Study text
- Geekie with the Boston Bruins in 2025
- Born: July 20, 1998 (age 28) Strathclair, Manitoba, Canada
- Height: 6 ft 3 in (191 cm)
- Weight: 212 lb (96 kg; 15 st 2 lb)
- Position: Centre
- Shoots: Right
- NHL team Former teams: Boston Bruins Carolina Hurricanes Seattle Kraken
- National team: Canada
- NHL draft: 67th overall, 2017 Carolina Hurricanes
- Playing career: 2018–present

= Morgan Geekie =

Canadian ice hockey player (born 1998)

Morgan Geekie (born July 20, 1998) is a Canadian ice hockey player who is a centre for the Boston Bruins of the National Hockey League (NHL). Geekie was selected by the Carolina Hurricanes in the third round, 67th overall, of the 2017 NHL entry draft.

Growing up in Manitoba, Geekie played minor hockey in the area before joining the Tri-City Americans of the Western Hockey League in 2013. After several seasons with the Americans, he joined the Hurricanes' American Hockey League (AHL) affiliate, the Charlotte Checkers, in 2018. After helping the Checkers win the Calder Cup in 2019, he made his NHL debut with the Hurricanes in 2020, collecting two goals and one assist while doing so. After another season with the Hurricanes and their new AHL affiliate, the Chicago Wolves, Geekie was selected by the Seattle Kraken in the 2021 NHL expansion draft. After two seasons with the Kraken, he signed with the Boston Bruins as a free agent. With the team, he expanded on his career-high numbers, achieving 39 points in his first season and 57 in his second.

Internationally, Geekie represents Team Canada, having done so at the 2022 IIHF World Championship, in which he won the silver medal.

Supplied material
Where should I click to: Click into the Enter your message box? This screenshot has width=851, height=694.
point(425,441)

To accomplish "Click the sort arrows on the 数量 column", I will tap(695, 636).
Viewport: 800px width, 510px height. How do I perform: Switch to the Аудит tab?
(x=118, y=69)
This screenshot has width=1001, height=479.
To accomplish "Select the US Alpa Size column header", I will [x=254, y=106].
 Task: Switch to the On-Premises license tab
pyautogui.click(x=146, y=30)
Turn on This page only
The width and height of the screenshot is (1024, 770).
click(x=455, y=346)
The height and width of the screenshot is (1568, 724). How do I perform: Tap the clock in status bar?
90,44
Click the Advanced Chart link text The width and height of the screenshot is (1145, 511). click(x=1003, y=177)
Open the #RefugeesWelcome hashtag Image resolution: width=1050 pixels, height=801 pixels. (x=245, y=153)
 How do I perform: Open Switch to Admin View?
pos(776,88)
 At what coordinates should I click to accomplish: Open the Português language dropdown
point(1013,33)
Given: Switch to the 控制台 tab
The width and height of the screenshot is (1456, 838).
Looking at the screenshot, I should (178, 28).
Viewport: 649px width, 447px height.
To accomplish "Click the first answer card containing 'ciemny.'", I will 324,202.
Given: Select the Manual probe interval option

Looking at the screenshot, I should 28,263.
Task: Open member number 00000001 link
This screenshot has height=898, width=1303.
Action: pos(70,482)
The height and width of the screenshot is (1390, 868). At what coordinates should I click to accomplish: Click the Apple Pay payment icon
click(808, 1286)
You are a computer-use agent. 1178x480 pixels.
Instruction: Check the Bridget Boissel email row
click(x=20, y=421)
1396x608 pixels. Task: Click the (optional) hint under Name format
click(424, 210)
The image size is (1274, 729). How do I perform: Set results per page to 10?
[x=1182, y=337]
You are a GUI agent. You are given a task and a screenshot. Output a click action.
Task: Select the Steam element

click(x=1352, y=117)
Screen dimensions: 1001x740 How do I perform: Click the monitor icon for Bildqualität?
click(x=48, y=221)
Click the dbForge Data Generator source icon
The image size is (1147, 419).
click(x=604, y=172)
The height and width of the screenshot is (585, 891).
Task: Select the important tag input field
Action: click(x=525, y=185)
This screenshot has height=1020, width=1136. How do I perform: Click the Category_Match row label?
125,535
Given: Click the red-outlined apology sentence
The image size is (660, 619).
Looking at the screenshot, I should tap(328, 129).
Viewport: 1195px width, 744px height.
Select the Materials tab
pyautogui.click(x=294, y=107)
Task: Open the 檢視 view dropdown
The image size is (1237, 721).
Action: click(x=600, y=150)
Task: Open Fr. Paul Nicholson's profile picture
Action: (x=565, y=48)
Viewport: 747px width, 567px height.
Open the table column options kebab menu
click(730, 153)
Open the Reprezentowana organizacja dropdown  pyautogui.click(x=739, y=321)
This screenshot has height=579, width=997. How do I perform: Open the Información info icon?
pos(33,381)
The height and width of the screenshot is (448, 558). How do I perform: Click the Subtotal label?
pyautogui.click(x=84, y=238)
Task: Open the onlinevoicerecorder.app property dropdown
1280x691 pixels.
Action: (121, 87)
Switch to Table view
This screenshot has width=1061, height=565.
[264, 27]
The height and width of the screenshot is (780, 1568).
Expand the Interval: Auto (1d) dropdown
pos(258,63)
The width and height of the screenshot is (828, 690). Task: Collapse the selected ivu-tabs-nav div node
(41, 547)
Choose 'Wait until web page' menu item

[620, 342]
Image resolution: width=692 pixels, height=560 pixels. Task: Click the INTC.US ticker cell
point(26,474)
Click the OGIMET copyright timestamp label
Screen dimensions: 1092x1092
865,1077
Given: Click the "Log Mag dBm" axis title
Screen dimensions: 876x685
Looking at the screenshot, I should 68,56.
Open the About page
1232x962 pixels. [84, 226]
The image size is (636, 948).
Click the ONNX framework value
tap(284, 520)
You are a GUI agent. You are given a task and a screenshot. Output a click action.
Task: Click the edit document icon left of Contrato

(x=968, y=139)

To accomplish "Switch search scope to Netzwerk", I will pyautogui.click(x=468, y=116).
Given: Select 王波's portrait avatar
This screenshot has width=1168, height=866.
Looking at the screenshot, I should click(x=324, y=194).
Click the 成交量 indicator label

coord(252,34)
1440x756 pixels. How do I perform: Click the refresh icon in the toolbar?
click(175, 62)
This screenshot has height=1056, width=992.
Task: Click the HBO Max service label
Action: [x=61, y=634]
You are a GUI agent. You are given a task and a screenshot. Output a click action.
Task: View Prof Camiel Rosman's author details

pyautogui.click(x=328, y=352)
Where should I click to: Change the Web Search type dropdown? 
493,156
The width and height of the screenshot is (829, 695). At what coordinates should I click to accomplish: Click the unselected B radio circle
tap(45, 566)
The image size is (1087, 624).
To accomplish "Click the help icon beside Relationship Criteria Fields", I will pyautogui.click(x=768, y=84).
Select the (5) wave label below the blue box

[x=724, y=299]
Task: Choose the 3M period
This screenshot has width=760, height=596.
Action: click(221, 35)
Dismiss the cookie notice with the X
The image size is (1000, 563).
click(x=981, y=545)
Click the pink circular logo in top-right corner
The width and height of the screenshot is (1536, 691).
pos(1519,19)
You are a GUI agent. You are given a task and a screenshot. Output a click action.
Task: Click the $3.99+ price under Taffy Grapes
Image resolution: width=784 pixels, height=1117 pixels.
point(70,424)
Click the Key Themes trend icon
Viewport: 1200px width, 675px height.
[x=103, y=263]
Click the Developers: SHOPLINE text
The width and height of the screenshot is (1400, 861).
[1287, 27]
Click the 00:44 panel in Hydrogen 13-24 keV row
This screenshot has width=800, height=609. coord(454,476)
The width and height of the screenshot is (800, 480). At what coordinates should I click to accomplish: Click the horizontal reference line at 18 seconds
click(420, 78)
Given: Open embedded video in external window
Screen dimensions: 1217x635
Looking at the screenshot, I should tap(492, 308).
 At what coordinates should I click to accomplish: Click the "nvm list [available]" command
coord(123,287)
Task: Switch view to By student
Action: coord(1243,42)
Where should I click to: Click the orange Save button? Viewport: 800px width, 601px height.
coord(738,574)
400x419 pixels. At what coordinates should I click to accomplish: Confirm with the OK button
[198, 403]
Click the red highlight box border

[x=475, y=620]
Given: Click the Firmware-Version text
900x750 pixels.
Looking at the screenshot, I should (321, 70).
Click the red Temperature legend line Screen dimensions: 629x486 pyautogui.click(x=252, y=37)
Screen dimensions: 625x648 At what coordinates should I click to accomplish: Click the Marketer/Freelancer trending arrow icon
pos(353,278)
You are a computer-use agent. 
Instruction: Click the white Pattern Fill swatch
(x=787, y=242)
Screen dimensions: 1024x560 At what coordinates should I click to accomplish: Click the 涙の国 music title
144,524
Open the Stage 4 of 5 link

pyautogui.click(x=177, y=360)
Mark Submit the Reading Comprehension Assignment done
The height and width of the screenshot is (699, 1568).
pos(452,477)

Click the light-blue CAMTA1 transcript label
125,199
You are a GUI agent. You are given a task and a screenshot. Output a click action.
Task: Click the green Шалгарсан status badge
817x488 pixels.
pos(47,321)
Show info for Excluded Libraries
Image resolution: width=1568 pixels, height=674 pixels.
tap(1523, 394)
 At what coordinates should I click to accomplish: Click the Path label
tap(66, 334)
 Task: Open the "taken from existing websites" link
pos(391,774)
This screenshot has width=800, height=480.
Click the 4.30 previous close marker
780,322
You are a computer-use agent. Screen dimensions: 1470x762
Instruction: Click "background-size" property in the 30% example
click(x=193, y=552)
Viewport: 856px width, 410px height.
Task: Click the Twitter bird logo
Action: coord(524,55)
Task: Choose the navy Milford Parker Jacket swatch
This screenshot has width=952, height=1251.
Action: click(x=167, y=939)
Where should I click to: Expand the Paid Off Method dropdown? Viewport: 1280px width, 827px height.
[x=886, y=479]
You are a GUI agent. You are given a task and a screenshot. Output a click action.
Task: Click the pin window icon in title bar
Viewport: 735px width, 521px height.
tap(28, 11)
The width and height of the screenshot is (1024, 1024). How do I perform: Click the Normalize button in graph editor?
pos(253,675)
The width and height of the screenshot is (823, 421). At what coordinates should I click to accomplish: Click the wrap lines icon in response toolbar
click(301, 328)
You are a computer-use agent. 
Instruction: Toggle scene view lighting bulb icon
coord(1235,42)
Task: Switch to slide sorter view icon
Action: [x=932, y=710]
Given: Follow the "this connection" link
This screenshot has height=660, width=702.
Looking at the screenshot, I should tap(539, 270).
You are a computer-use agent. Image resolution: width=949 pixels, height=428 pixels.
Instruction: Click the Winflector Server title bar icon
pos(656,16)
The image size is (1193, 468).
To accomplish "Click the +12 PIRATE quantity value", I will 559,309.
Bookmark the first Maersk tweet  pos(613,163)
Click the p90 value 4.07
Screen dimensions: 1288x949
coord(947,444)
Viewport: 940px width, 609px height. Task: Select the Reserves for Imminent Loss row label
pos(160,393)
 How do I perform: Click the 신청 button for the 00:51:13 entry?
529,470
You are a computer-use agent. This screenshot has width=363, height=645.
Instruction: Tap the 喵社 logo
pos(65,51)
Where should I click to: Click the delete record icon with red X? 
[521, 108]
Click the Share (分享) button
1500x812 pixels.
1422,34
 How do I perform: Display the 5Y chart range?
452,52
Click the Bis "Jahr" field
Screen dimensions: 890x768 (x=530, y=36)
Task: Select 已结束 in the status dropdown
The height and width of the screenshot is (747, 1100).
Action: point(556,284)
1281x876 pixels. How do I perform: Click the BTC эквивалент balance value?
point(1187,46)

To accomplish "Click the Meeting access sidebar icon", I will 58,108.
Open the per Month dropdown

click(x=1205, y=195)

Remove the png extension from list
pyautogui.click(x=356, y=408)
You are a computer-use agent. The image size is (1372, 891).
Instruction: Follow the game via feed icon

Exercise aim
From the text on Morgan Geekie, reproduce word for word the part that opens with the words containing "- Position: Centre" and closes with "NHL entry draft.".

Solution
- Position: Centre
- Shoots: Right
- NHL team Former teams: Boston Bruins Carolina Hurricanes Seattle Kraken
- National team: Canada
- NHL draft: 67th overall, 2017 Carolina Hurricanes
- Playing career: 2018–present

= Morgan Geekie =

Canadian ice hockey player (born 1998)

Morgan Geekie (born July 20, 1998) is a Canadian ice hockey player who is a centre for the Boston Bruins of the National Hockey League (NHL). Geekie was selected by the Carolina Hurricanes in the third round, 67th overall, of the 2017 NHL entry draft.